- Opening Delimiter -
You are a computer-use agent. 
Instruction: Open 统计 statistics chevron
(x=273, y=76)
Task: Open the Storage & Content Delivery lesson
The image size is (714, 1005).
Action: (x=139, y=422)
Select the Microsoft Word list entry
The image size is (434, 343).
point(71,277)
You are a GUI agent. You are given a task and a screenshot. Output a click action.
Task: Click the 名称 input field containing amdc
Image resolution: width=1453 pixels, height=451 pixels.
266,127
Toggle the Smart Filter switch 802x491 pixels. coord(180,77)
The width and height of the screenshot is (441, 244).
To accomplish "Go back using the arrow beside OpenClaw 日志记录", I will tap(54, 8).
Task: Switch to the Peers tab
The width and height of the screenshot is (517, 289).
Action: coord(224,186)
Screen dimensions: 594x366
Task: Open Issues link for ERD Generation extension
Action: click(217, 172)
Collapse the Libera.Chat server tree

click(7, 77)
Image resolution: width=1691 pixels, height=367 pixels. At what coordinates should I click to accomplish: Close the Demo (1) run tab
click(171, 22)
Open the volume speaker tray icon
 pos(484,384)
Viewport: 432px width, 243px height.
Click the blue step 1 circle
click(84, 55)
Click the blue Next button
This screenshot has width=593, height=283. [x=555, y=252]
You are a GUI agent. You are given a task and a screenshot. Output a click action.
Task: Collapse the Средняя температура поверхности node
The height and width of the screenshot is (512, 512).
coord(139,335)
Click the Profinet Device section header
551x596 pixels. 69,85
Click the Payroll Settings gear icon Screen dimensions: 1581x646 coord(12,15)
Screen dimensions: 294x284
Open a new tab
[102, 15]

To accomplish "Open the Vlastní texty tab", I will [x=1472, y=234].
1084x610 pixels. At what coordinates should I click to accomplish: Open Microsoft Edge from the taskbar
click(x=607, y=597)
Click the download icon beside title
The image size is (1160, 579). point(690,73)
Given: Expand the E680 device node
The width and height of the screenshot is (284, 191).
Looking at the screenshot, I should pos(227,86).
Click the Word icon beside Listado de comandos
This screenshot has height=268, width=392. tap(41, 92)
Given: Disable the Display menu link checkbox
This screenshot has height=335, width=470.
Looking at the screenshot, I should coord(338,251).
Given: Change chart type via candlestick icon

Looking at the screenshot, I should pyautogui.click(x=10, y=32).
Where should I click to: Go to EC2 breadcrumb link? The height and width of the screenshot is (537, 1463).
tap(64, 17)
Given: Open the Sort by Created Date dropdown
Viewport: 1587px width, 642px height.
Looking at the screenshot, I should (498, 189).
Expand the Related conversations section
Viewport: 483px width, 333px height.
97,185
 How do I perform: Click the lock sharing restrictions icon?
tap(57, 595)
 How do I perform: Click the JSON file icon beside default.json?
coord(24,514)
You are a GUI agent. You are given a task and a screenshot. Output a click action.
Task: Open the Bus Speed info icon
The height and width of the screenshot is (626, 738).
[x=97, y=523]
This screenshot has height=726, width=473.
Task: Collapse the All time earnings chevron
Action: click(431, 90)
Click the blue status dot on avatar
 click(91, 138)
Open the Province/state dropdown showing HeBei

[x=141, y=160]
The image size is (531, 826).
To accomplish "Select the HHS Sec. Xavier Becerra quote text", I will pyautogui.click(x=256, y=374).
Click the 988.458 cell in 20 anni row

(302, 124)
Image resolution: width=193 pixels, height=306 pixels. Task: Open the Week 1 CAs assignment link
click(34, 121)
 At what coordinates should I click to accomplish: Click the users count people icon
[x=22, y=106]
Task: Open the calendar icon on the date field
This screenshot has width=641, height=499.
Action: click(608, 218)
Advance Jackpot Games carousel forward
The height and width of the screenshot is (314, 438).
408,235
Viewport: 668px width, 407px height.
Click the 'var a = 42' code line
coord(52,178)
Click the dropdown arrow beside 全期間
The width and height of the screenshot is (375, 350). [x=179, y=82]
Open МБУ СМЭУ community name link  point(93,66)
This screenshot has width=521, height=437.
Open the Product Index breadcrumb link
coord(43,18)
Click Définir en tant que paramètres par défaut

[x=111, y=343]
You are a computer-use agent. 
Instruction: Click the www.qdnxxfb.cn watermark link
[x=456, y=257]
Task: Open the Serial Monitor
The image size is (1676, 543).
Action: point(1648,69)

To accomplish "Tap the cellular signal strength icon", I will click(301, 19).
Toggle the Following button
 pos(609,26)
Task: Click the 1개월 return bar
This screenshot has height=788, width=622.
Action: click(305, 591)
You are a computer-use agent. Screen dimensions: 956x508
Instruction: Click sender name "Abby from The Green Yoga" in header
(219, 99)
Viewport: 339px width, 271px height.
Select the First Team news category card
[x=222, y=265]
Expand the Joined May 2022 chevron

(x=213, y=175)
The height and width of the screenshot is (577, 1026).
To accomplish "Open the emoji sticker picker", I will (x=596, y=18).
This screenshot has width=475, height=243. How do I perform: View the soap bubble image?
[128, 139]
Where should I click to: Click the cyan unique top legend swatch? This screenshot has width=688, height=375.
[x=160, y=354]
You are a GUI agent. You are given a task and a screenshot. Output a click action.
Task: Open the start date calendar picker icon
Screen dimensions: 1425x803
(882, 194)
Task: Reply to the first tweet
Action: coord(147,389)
- Closing Delimiter -
Assignment: Taking care to match every character, output all of the entries above.

Answer:
You are a computer-use agent. 
Instruction: Open 统计 statistics chevron
(x=273, y=76)
Task: Open the Storage & Content Delivery lesson
The image size is (714, 1005).
Action: (x=139, y=422)
Select the Microsoft Word list entry
The image size is (434, 343).
point(71,277)
You are a GUI agent. You are given a task and a screenshot. Output a click action.
Task: Click the 名称 input field containing amdc
Image resolution: width=1453 pixels, height=451 pixels.
266,127
Toggle the Smart Filter switch 802x491 pixels. coord(180,77)
The width and height of the screenshot is (441, 244).
To accomplish "Go back using the arrow beside OpenClaw 日志记录", I will tap(54, 8).
Task: Switch to the Peers tab
The width and height of the screenshot is (517, 289).
Action: coord(224,186)
Screen dimensions: 594x366
Task: Open Issues link for ERD Generation extension
Action: click(217, 172)
Collapse the Libera.Chat server tree

click(7, 77)
Image resolution: width=1691 pixels, height=367 pixels. At what coordinates should I click to accomplish: Close the Demo (1) run tab
click(171, 22)
Open the volume speaker tray icon
 pos(484,384)
Viewport: 432px width, 243px height.
Click the blue step 1 circle
click(84, 55)
Click the blue Next button
This screenshot has width=593, height=283. [x=555, y=252]
You are a GUI agent. You are given a task and a screenshot. Output a click action.
Task: Collapse the Средняя температура поверхности node
The height and width of the screenshot is (512, 512).
coord(139,335)
Click the Profinet Device section header
551x596 pixels. 69,85
Click the Payroll Settings gear icon Screen dimensions: 1581x646 coord(12,15)
Screen dimensions: 294x284
Open a new tab
[102, 15]

To accomplish "Open the Vlastní texty tab", I will [x=1472, y=234].
1084x610 pixels. At what coordinates should I click to accomplish: Open Microsoft Edge from the taskbar
click(x=607, y=597)
Click the download icon beside title
The image size is (1160, 579). point(690,73)
Given: Expand the E680 device node
The width and height of the screenshot is (284, 191).
Looking at the screenshot, I should pos(227,86).
Click the Word icon beside Listado de comandos
This screenshot has height=268, width=392. tap(41, 92)
Given: Disable the Display menu link checkbox
This screenshot has height=335, width=470.
Looking at the screenshot, I should coord(338,251).
Given: Change chart type via candlestick icon

Looking at the screenshot, I should pyautogui.click(x=10, y=32).
Where should I click to: Go to EC2 breadcrumb link? The height and width of the screenshot is (537, 1463).
tap(64, 17)
Given: Open the Sort by Created Date dropdown
Viewport: 1587px width, 642px height.
Looking at the screenshot, I should (498, 189).
Expand the Related conversations section
Viewport: 483px width, 333px height.
97,185
 How do I perform: Click the lock sharing restrictions icon?
tap(57, 595)
 How do I perform: Click the JSON file icon beside default.json?
coord(24,514)
You are a GUI agent. You are given a task and a screenshot. Output a click action.
Task: Open the Bus Speed info icon
The height and width of the screenshot is (626, 738).
[x=97, y=523]
This screenshot has height=726, width=473.
Task: Collapse the All time earnings chevron
Action: click(431, 90)
Click the blue status dot on avatar
 click(91, 138)
Open the Province/state dropdown showing HeBei

[x=141, y=160]
The image size is (531, 826).
To accomplish "Select the HHS Sec. Xavier Becerra quote text", I will pyautogui.click(x=256, y=374).
Click the 988.458 cell in 20 anni row

(302, 124)
Image resolution: width=193 pixels, height=306 pixels. Task: Open the Week 1 CAs assignment link
click(34, 121)
 At what coordinates should I click to accomplish: Click the users count people icon
[x=22, y=106]
Task: Open the calendar icon on the date field
This screenshot has width=641, height=499.
Action: click(608, 218)
Advance Jackpot Games carousel forward
The height and width of the screenshot is (314, 438).
408,235
Viewport: 668px width, 407px height.
Click the 'var a = 42' code line
coord(52,178)
Click the dropdown arrow beside 全期間
The width and height of the screenshot is (375, 350). [x=179, y=82]
Open МБУ СМЭУ community name link  point(93,66)
This screenshot has width=521, height=437.
Open the Product Index breadcrumb link
coord(43,18)
Click Définir en tant que paramètres par défaut

[x=111, y=343]
You are a computer-use agent. 
Instruction: Click the www.qdnxxfb.cn watermark link
[x=456, y=257]
Task: Open the Serial Monitor
The image size is (1676, 543).
Action: point(1648,69)

To accomplish "Tap the cellular signal strength icon", I will click(301, 19).
Toggle the Following button
 pos(609,26)
Task: Click the 1개월 return bar
This screenshot has height=788, width=622.
Action: click(305, 591)
You are a computer-use agent. Screen dimensions: 956x508
Instruction: Click sender name "Abby from The Green Yoga" in header
(219, 99)
Viewport: 339px width, 271px height.
Select the First Team news category card
[x=222, y=265]
Expand the Joined May 2022 chevron

(x=213, y=175)
The height and width of the screenshot is (577, 1026).
To accomplish "Open the emoji sticker picker", I will (x=596, y=18).
This screenshot has width=475, height=243. How do I perform: View the soap bubble image?
[128, 139]
Where should I click to: Click the cyan unique top legend swatch? This screenshot has width=688, height=375.
[x=160, y=354]
You are a GUI agent. You are given a task and a screenshot. Output a click action.
Task: Open the start date calendar picker icon
Screen dimensions: 1425x803
(882, 194)
Task: Reply to the first tweet
Action: coord(147,389)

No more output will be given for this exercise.